Abstract
Inhibition of tumor angiogenesis through modulation of vascular endothelial growth factor (VEGF) and its signaling pathway has been clinically validated as a viable therapeutic modality in the treatment of cancer. The use of artificial transcription factors based on Cys2-His2 zinc-finger proteins (ZFPs) targeting the VEGF promoter offers a novel strategy for modulating VEGF levels in tumors. In order to demonstrate the utility of VEGF-targeted ZFPs as therapeutic agents, we generated adenoviruses (Ads) expressing VEGF promoter-targeted transcriptional repressor ZFP, F435-KOX. A replication-incompetent Ad expressing F435-KO X, namely, Ad-ΔE1-KOX, significantly reduced VEGF expression and functionally led to inhibition of angiogenesis.

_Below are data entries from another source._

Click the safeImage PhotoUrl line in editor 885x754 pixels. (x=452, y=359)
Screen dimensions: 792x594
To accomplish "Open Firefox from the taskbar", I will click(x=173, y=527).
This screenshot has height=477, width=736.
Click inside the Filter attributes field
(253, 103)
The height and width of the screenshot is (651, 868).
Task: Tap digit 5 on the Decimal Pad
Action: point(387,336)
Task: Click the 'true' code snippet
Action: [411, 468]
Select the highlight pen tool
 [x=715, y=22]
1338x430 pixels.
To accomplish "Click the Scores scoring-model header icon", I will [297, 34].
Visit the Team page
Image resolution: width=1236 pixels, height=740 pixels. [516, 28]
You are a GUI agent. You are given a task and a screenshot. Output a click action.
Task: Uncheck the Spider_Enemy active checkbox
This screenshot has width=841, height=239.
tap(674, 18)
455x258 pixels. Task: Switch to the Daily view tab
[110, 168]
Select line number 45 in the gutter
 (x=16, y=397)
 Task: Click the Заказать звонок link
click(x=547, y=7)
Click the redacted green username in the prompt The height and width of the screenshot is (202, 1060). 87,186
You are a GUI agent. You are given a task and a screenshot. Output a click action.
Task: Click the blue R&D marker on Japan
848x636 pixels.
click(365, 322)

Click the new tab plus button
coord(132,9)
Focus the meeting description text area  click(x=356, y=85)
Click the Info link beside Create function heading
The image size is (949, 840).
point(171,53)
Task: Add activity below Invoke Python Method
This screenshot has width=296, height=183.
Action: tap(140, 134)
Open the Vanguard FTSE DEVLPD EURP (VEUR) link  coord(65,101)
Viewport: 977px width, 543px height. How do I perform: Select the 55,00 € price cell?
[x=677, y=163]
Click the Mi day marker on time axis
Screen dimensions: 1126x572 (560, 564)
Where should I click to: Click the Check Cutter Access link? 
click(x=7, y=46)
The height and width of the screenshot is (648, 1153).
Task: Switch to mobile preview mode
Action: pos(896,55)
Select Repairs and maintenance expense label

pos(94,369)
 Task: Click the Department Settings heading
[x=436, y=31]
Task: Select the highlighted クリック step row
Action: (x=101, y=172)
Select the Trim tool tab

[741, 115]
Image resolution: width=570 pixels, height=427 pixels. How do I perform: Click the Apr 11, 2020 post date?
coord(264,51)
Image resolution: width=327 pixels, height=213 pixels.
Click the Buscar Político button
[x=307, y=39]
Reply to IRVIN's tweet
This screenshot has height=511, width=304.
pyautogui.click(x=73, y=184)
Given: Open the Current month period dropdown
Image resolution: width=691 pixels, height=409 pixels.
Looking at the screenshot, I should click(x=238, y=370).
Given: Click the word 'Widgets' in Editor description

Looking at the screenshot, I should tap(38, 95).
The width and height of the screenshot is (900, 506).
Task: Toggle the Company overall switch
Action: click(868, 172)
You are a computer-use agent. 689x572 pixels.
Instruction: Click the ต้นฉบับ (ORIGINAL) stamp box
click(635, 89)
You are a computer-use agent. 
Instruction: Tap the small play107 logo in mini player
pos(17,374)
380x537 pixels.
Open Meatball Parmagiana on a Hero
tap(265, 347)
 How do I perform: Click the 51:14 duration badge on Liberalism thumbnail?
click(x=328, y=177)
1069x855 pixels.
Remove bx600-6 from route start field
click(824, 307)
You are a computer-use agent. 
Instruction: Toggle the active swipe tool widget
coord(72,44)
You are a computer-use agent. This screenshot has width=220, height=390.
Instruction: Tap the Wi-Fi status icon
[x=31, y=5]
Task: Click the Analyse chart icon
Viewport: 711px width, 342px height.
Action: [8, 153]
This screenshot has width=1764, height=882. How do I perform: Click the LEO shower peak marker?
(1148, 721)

In vivo, an oncolytic Ad expressing F435-KOX, namely, Ad-ΔB7-KOX, elicited a pronounced antitumor effect against a human glioblastoma xenograft model, U87MG. Further, consistent with its expected mechanism of action, Ad-ΔB7-KOX was shown to greatly reduce the level of VEGF and vessel density in tumor tissue and increase terminal deoxynucleotidyl transferase-mediated dUTP nick end-labeling (TUNEL)-positive apoptotic cells in tumors. Survival rates were also significantly increased in Ad-ΔB7-KOX-treated mice. Taken together, the findings from this study identify F435-KOX as a novel and potent ZFP transcription factor that can inhibit VEGF-A-mediated angiogenesis and offer a novel therapeutic modality in the treatment of cancer.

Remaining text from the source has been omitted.